SOURCE MATERIAL:
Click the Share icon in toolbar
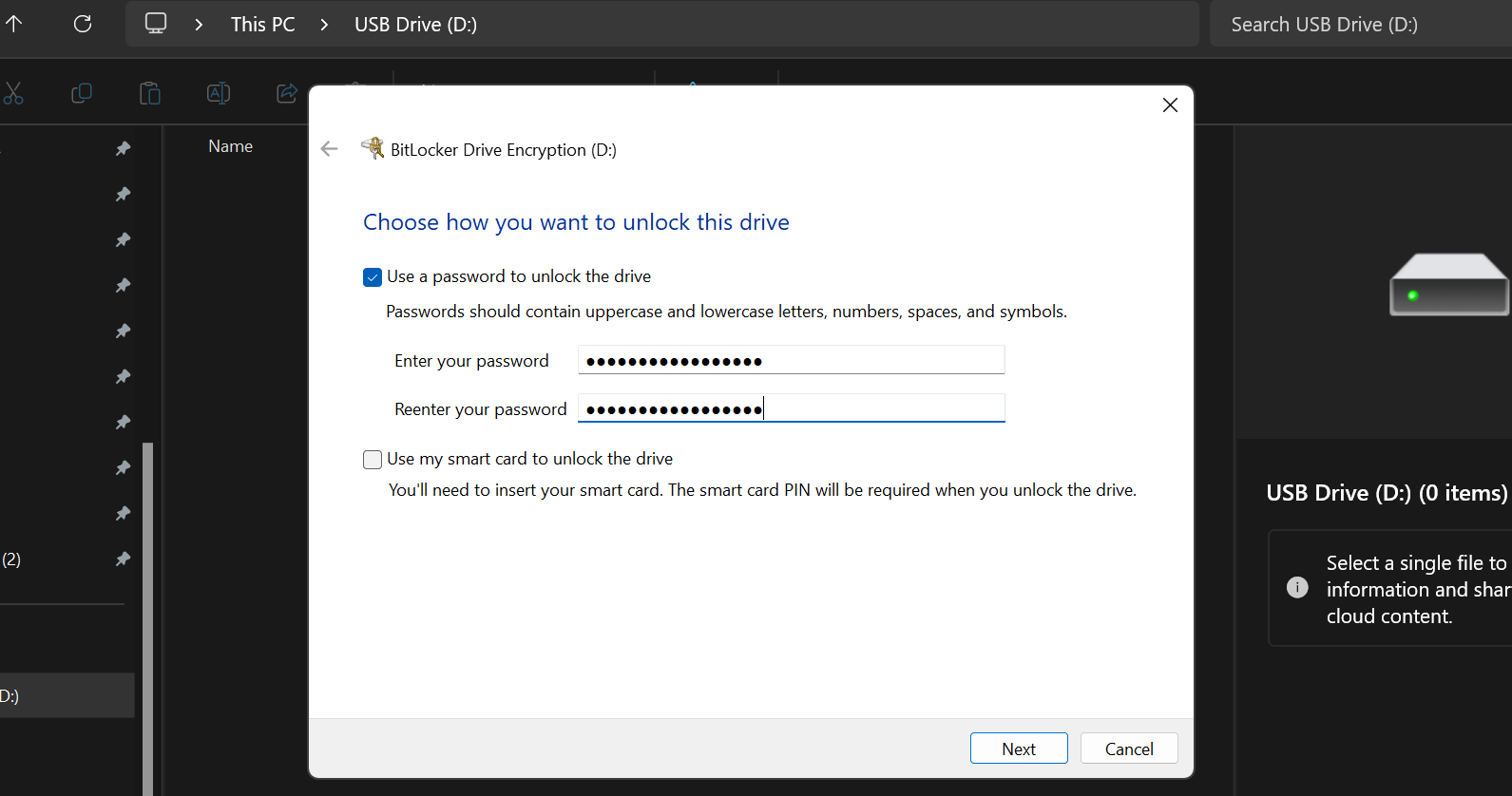1512x796 pixels. 286,93

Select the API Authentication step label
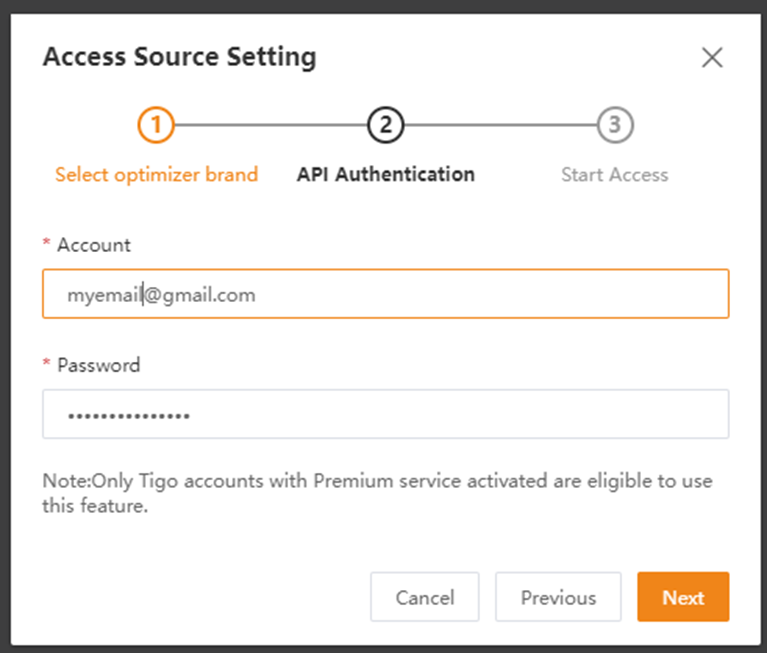tap(385, 175)
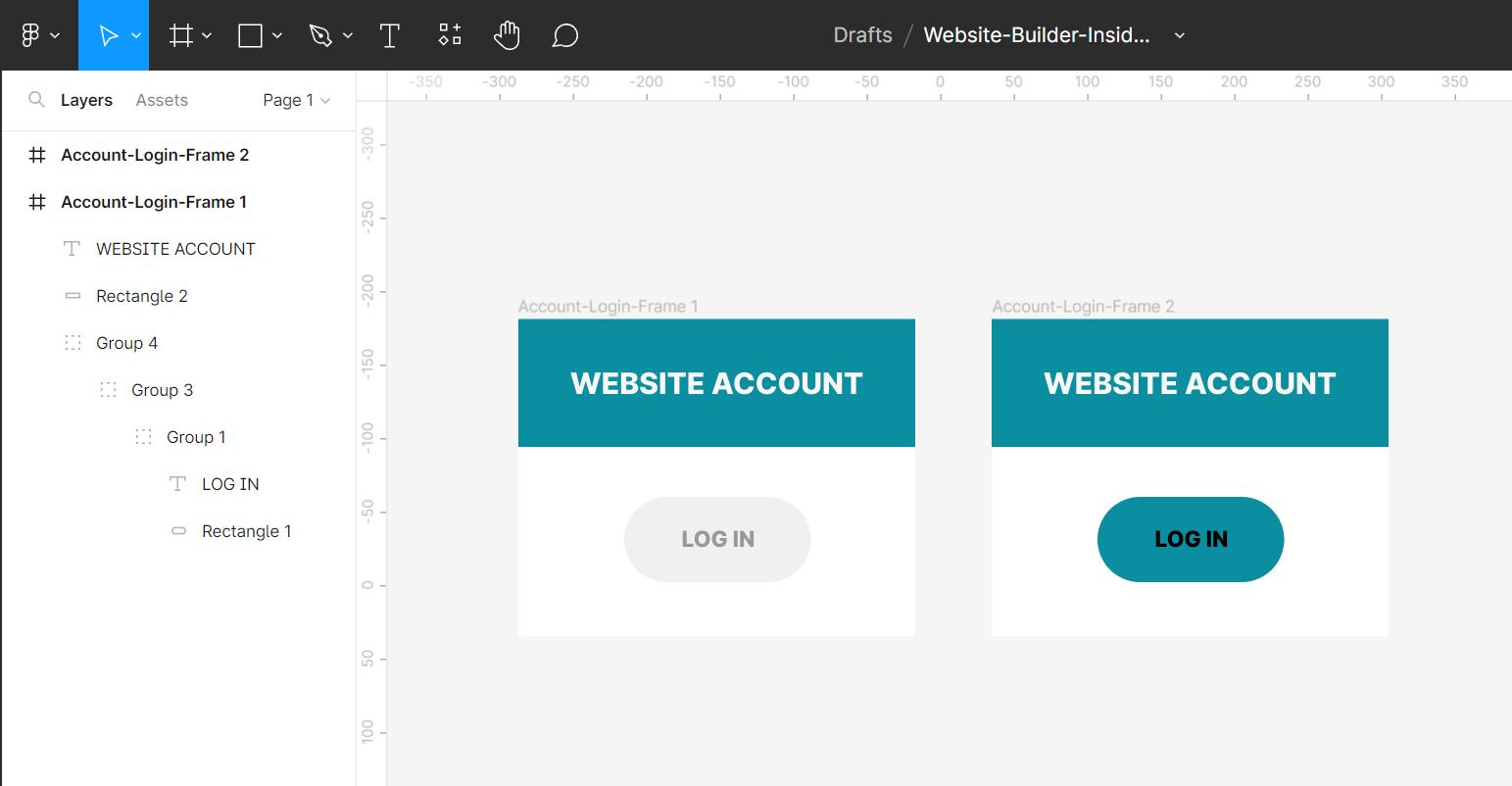This screenshot has width=1512, height=786.
Task: Expand the Frame tool dropdown arrow
Action: click(x=207, y=35)
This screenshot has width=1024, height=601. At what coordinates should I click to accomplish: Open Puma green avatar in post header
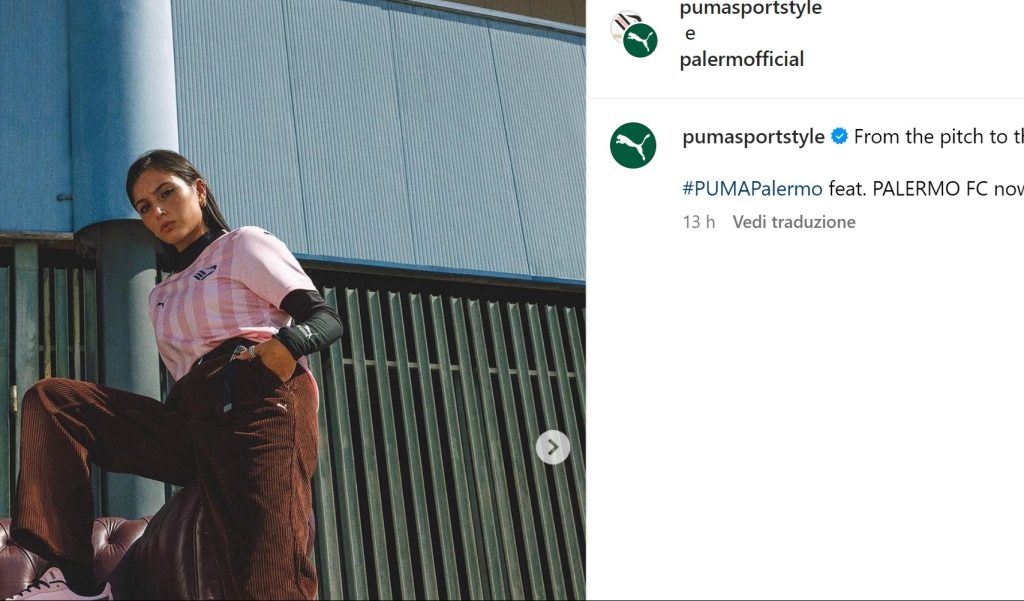[x=640, y=41]
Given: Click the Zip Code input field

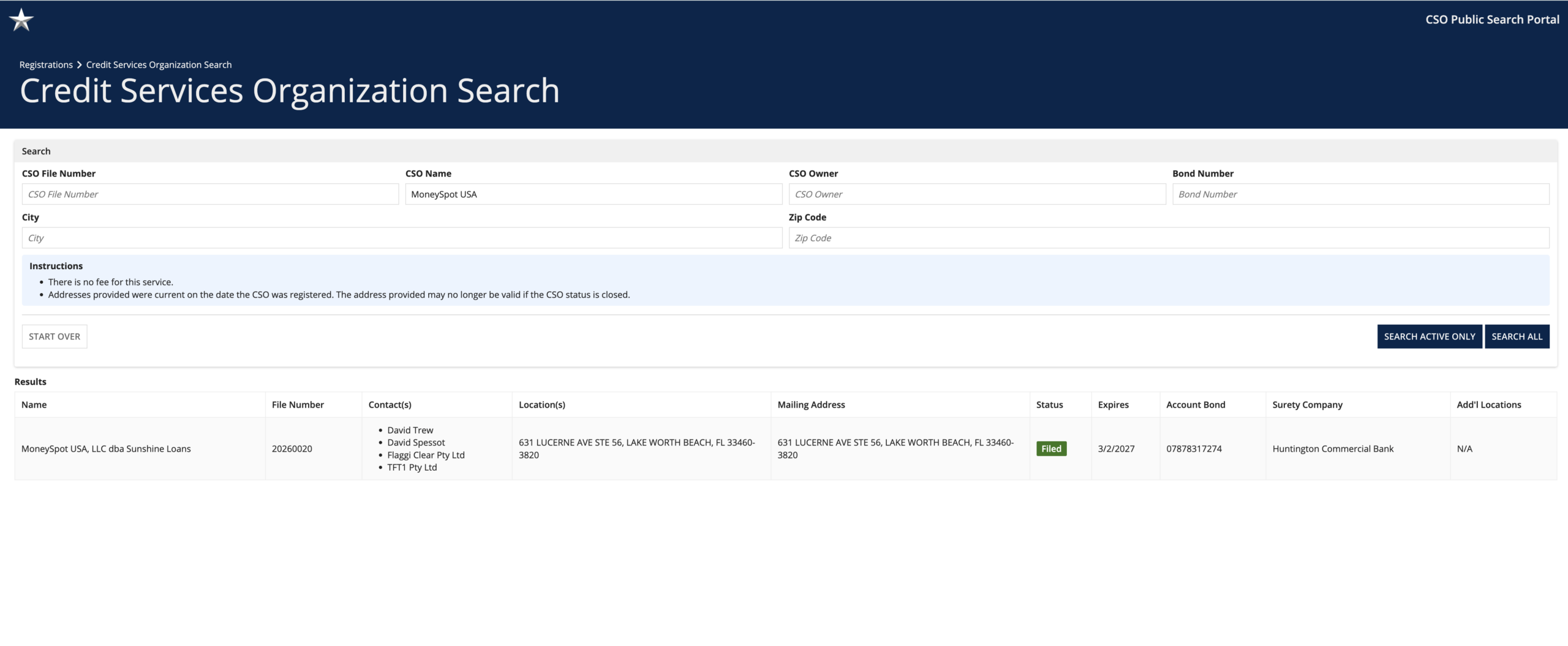Looking at the screenshot, I should coord(1168,238).
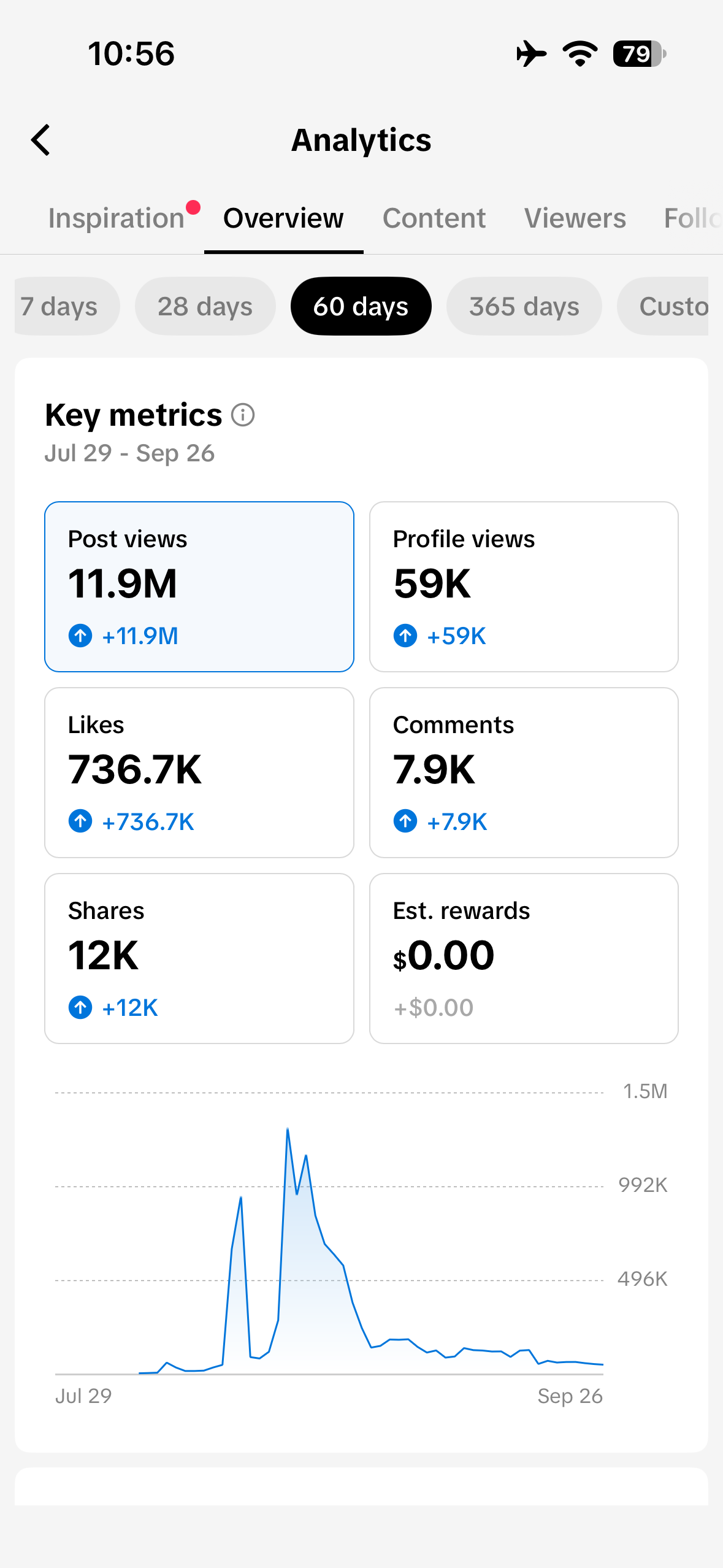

THE TASK: Write out exactly, and only, the lines from the line holding "Select the API Authentication step label" through the end of the data, inclusive, without any pictures.

COMPLETED EXERCISE:
Select the API Authentication step label
tap(385, 175)
This screenshot has width=1512, height=786.
Task: Expand the Frame tool dropdown arrow
Action: click(x=207, y=35)
This screenshot has width=1024, height=601. At what coordinates should I click to accomplish: Open Puma green avatar in post header
[x=640, y=41]
Given: Click the Zip Code input field

Looking at the screenshot, I should coord(1168,238).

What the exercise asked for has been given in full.